Variations in supplier, breeding conditions, maintenance and handling of G. mellonella larvae might easily result in differences in mortality rates after infection with pathogens. This might explain conflicting results with some reference strains that induced variable mortality in larvae in different research labs. For example, in a study conducted in the US larvae infected with 10⁶ CFU of the S. pyogenes serotype M3 strain MGAS315 resulted in ∼45% survival after 24h and 25% survival after 96h.⁵² In contrast, we have used the same strain and observed lower virulence (˜90% survival after 24h and 70% survival after 96h) when infected with a higher dose of 8×10⁶ CFU.⁴⁹ The larvae for these studies were purchased from different suppliers (Best Bet Inc., Blackduck, MN, USA and Biosuppliers, Auckland, New Zealand) and there were also differences in maintenance conditions. The larvae from Best Bet Inc. were stored at 10-12°C without food for up to 10 d and, after infection, were incubated in the presence of 0.5% CO₂. The larvae from Biosuppliers were stored at room temperature with food and infected larvae were incubated under normal atmospheric conditions. These problems might be solved with the establishment of stock centers that supply reference populations of well-defined G. mellonella genotypes.

Conclusion

Over recent years, G. mellonella has become increasingly popular as a surrogate host to study infectious diseases, as well as a screening platform for antibiotics. However, this model is still in its infancy. Major hurdles are the lack of stock centers that supply reference strains raised under standard conditions to enable comparable experiments carried out by different research groups and the limited availability of genomic information on G. mellonella. Furthermore, experimental conditions often differ between individual research labs and need to be standardized to minimize ambiguity.

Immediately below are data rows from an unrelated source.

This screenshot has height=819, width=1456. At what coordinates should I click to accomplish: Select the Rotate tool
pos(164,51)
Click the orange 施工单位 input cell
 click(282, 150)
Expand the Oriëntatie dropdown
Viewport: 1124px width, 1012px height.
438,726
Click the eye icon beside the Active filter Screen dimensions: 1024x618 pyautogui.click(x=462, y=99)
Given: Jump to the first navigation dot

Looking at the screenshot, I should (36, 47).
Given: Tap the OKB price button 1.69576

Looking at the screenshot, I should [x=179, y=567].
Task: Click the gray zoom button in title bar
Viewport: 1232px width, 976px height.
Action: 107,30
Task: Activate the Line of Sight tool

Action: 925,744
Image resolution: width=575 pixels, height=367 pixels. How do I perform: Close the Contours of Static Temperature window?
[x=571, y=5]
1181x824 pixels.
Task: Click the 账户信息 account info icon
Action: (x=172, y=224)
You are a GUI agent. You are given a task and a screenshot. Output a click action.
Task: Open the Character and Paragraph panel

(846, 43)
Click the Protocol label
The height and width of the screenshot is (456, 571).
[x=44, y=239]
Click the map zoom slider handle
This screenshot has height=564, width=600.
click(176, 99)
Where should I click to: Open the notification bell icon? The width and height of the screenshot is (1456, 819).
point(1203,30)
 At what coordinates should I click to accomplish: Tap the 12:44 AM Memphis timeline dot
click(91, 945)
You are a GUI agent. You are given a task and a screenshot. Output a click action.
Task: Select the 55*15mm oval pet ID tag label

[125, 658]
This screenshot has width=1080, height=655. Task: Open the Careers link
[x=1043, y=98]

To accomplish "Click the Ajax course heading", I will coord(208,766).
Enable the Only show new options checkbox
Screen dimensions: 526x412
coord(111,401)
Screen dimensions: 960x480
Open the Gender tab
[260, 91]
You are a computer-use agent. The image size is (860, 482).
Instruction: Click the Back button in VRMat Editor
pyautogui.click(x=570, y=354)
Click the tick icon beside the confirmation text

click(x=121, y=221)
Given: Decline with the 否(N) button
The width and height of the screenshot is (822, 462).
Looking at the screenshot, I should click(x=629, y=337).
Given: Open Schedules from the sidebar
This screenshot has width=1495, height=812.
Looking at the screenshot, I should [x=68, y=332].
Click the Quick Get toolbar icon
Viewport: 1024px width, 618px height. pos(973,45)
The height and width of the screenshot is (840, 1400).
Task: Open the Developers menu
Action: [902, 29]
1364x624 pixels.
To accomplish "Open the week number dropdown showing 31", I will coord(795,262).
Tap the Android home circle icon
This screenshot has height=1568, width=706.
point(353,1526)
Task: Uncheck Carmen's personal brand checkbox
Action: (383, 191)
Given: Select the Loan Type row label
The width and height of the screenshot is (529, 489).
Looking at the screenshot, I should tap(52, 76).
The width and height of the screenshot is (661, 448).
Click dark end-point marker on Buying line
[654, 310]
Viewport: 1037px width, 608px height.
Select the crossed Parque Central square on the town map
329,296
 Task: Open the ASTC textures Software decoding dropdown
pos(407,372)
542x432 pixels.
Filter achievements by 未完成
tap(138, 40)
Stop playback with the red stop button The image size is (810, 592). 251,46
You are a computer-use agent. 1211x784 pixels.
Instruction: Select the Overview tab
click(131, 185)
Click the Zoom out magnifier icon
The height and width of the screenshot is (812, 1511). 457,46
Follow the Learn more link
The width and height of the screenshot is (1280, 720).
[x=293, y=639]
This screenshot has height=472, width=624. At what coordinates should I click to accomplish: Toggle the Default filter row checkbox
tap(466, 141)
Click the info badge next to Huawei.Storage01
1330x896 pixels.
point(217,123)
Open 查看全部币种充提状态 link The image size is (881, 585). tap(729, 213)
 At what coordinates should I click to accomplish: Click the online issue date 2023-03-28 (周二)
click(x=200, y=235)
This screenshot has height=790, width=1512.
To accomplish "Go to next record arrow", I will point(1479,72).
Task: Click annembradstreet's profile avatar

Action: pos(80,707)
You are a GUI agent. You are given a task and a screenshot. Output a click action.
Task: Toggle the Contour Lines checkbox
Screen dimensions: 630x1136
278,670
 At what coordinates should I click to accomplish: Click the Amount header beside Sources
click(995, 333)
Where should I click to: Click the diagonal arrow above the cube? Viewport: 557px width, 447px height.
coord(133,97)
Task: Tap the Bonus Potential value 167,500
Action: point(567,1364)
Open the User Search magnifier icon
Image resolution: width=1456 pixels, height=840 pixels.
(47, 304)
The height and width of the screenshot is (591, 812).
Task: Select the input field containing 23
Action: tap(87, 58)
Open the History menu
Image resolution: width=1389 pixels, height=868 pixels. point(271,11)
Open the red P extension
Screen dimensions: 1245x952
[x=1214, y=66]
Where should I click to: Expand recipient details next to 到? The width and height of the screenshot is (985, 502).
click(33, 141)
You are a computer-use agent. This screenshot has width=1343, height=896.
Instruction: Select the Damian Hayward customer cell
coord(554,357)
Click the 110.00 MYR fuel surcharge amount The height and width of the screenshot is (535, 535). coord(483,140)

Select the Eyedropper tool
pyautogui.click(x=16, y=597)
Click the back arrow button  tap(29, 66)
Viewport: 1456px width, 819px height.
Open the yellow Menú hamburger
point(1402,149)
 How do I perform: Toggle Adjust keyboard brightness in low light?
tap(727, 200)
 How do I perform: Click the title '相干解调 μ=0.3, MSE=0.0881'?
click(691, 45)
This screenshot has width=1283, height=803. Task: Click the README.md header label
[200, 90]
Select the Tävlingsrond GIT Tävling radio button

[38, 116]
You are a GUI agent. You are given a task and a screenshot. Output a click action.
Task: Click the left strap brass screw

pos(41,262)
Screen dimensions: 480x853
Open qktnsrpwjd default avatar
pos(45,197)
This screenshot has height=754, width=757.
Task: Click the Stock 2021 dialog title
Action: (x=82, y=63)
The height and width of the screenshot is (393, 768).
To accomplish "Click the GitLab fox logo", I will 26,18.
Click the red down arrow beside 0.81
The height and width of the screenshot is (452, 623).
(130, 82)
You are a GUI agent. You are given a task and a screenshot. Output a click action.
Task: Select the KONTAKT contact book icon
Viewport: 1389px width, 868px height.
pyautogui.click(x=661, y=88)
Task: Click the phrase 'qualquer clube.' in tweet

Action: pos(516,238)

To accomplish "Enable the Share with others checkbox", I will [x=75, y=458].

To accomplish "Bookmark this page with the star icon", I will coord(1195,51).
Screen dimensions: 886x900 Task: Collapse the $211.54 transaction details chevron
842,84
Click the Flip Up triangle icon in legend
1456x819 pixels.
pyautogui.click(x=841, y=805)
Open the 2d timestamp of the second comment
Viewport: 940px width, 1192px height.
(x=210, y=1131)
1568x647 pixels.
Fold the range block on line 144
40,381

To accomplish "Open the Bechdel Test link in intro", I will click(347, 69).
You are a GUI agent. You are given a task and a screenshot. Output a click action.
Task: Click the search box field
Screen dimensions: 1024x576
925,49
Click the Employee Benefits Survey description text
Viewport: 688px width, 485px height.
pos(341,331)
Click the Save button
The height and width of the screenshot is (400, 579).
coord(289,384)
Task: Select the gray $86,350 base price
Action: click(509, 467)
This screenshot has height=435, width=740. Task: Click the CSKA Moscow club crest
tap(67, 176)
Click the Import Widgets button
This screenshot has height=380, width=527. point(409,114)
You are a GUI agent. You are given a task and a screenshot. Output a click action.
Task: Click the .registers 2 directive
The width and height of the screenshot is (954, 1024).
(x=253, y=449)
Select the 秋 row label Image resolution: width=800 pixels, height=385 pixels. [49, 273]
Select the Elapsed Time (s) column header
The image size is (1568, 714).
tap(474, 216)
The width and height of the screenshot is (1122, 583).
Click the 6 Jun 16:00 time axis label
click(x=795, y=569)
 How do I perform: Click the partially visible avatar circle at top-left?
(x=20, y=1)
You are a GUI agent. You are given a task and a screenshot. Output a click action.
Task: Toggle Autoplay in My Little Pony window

It is probably only a question of time until these issues are addressed, which will help to advance G. mellonella to a powerful and reliable infection model.

Disclosure of potential conflicts of interest

No potential conflicts of interest were disclosed.

Funding

TP and JMSL are supported by the Health Research Council New Zealand. CT is a recipient of a Dean's International PhD student scholarship from the Faculty of Medical and Health Sciences, The University of Auckland.